**** Excerpted records

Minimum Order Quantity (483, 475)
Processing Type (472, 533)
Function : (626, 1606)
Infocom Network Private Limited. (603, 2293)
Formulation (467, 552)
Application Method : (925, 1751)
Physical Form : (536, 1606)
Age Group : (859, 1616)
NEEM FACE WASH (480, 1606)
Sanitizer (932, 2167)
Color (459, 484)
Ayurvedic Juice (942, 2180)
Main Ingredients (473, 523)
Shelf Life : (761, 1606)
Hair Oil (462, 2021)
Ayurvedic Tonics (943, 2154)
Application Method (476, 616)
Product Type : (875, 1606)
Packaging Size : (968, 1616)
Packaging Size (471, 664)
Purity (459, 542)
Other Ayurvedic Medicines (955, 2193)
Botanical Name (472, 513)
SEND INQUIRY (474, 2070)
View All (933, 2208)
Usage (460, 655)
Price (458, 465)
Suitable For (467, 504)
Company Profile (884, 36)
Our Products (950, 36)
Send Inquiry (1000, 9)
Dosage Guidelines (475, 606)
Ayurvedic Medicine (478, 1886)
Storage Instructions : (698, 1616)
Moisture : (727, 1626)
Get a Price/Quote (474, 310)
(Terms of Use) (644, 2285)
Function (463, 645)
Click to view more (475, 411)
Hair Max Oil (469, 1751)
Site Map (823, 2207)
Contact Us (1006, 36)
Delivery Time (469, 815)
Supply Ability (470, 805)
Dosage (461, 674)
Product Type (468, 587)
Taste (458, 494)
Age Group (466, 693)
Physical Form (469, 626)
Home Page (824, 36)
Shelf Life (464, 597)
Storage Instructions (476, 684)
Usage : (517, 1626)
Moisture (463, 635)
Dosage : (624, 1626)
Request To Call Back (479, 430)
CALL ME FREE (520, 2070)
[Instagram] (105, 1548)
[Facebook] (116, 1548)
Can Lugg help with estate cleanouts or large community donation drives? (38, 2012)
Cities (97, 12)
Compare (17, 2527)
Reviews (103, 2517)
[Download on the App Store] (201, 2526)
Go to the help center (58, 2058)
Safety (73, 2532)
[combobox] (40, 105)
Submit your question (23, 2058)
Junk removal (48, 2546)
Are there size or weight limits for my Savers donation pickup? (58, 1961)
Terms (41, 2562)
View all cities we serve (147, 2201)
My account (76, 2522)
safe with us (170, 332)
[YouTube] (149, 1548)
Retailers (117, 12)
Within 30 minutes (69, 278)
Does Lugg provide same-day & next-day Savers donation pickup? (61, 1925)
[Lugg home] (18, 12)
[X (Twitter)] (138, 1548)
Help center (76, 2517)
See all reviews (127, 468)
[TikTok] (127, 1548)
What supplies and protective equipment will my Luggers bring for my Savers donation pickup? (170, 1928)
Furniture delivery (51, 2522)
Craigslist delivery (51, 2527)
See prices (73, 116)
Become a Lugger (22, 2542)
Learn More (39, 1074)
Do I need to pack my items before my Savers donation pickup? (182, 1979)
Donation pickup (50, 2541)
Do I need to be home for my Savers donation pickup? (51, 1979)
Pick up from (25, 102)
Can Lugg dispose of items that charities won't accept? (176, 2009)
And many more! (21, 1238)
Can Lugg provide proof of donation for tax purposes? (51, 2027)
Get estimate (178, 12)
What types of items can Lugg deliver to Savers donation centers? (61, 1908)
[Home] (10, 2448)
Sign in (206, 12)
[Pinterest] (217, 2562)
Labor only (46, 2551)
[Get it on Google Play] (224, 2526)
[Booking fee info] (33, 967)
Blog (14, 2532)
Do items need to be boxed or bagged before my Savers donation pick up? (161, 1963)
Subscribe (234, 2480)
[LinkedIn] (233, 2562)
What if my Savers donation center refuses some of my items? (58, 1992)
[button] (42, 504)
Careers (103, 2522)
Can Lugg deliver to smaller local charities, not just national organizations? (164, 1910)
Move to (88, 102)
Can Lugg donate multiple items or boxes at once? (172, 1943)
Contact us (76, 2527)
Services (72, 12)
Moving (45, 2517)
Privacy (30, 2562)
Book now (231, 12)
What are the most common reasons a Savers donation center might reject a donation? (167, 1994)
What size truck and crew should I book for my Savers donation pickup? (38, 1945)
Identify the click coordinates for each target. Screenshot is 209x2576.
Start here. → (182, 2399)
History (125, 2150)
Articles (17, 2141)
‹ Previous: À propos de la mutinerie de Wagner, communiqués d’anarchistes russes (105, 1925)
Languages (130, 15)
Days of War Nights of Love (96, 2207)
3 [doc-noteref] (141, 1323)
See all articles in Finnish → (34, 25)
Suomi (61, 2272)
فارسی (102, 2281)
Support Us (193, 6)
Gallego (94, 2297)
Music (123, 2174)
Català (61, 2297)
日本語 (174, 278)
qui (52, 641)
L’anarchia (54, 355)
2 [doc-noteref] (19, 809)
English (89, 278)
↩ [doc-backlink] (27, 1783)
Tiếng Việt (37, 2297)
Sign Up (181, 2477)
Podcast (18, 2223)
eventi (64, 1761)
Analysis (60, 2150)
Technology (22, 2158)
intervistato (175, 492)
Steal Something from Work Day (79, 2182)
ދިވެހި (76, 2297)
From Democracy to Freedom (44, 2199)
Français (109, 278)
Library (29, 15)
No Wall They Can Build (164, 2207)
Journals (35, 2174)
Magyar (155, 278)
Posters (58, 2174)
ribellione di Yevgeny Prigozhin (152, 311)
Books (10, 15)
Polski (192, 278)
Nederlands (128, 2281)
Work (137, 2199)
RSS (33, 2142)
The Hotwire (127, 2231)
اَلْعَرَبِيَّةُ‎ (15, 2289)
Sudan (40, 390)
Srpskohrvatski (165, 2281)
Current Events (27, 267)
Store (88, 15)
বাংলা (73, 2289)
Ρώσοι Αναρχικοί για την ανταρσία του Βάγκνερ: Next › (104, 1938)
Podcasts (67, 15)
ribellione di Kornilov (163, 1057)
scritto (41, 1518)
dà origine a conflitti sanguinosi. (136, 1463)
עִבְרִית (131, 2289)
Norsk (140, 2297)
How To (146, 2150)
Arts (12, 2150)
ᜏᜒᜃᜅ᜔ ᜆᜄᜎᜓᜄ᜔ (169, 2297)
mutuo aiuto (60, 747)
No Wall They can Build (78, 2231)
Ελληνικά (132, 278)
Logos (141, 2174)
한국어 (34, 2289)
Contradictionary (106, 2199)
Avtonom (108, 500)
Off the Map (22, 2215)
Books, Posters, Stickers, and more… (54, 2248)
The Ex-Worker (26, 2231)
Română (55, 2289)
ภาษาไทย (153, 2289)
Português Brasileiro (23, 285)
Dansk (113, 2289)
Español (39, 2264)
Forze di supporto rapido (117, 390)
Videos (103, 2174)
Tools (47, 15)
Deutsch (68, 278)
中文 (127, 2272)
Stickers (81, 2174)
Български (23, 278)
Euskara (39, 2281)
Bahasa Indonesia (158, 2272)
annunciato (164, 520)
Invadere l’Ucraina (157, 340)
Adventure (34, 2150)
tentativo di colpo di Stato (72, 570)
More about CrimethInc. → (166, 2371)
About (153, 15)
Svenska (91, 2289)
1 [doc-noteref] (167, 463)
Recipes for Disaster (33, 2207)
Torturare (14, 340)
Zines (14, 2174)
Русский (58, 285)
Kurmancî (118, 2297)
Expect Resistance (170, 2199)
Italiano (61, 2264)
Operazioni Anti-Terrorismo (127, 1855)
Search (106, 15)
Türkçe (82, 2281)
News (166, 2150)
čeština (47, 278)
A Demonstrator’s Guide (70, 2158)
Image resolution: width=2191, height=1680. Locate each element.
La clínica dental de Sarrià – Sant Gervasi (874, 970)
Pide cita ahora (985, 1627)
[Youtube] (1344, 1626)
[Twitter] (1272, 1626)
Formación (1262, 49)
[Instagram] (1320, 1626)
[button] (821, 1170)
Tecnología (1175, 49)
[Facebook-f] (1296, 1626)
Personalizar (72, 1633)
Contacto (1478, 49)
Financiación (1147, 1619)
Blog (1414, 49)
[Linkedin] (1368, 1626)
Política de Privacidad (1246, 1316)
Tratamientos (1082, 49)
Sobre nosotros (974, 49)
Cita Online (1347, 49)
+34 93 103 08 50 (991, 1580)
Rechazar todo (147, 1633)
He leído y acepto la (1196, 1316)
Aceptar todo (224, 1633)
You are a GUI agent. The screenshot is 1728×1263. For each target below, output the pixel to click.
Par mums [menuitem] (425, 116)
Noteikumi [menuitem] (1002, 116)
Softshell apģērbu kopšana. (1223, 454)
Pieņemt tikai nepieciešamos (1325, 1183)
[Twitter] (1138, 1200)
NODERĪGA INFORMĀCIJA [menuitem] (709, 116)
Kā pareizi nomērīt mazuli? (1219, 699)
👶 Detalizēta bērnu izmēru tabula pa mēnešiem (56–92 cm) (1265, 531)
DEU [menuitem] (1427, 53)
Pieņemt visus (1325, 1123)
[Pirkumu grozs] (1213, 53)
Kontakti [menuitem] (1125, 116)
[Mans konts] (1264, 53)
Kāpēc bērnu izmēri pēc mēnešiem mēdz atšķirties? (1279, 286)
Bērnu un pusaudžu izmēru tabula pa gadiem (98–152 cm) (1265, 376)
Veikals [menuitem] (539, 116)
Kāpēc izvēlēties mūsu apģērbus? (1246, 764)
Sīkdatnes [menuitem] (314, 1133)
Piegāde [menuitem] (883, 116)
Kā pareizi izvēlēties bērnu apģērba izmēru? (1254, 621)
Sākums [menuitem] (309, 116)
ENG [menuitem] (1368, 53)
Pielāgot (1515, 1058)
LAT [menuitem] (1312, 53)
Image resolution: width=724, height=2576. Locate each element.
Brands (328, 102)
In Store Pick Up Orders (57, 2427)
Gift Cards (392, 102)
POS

********

* Problem to solve: What you return must be the lines above that run from the line with "Posters (58, 2174)" to the line with "Image resolution: width=2191, height=1680.", inclusive, each copied exactly.

* Task answer:
Posters (58, 2174)
ribellione di Yevgeny Prigozhin (152, 311)
Books (10, 15)
Polski (192, 278)
Nederlands (128, 2281)
Work (137, 2199)
RSS (33, 2142)
The Hotwire (127, 2231)
اَلْعَرَبِيَّةُ‎ (15, 2289)
Sudan (40, 390)
Srpskohrvatski (165, 2281)
Current Events (27, 267)
Store (88, 15)
বাংলা (73, 2289)
Ρώσοι Αναρχικοί για την ανταρσία του Βάγκνερ: Next › (104, 1938)
Podcasts (67, 15)
ribellione di Kornilov (163, 1057)
scritto (41, 1518)
dà origine a conflitti sanguinosi. (136, 1463)
עִבְרִית (131, 2289)
Norsk (140, 2297)
How To (146, 2150)
Arts (12, 2150)
ᜏᜒᜃᜅ᜔ ᜆᜄᜎᜓᜄ᜔ (169, 2297)
mutuo aiuto (60, 747)
No Wall They can Build (78, 2231)
Ελληνικά (132, 278)
Logos (141, 2174)
한국어 (34, 2289)
Contradictionary (106, 2199)
Avtonom (108, 500)
Off the Map (22, 2215)
Books, Posters, Stickers, and more… (54, 2248)
The Ex-Worker (26, 2231)
Română (55, 2289)
ภาษาไทย (153, 2289)
Português Brasileiro (23, 285)
Dansk (113, 2289)
Español (39, 2264)
Forze di supporto rapido (117, 390)
Videos (103, 2174)
Tools (47, 15)
Deutsch (68, 278)
中文 (127, 2272)
Stickers (81, 2174)
Български (23, 278)
Euskara (39, 2281)
Bahasa Indonesia (158, 2272)
annunciato (164, 520)
Invadere l’Ucraina (157, 340)
Adventure (34, 2150)
tentativo di colpo di Stato (72, 570)
More about CrimethInc. → (166, 2371)
About (153, 15)
Svenska (91, 2289)
1 [doc-noteref] (167, 463)
Recipes for Disaster (33, 2207)
Torturare (14, 340)
Zines (14, 2174)
Русский (58, 285)
Kurmancî (118, 2297)
Expect Resistance (170, 2199)
Italiano (61, 2264)
Operazioni Anti-Terrorismo (127, 1855)
Search (106, 15)
Türkçe (82, 2281)
News (166, 2150)
čeština (47, 278)
A Demonstrator’s Guide (70, 2158)
Image resolution: width=2191, height=1680. Locate each element.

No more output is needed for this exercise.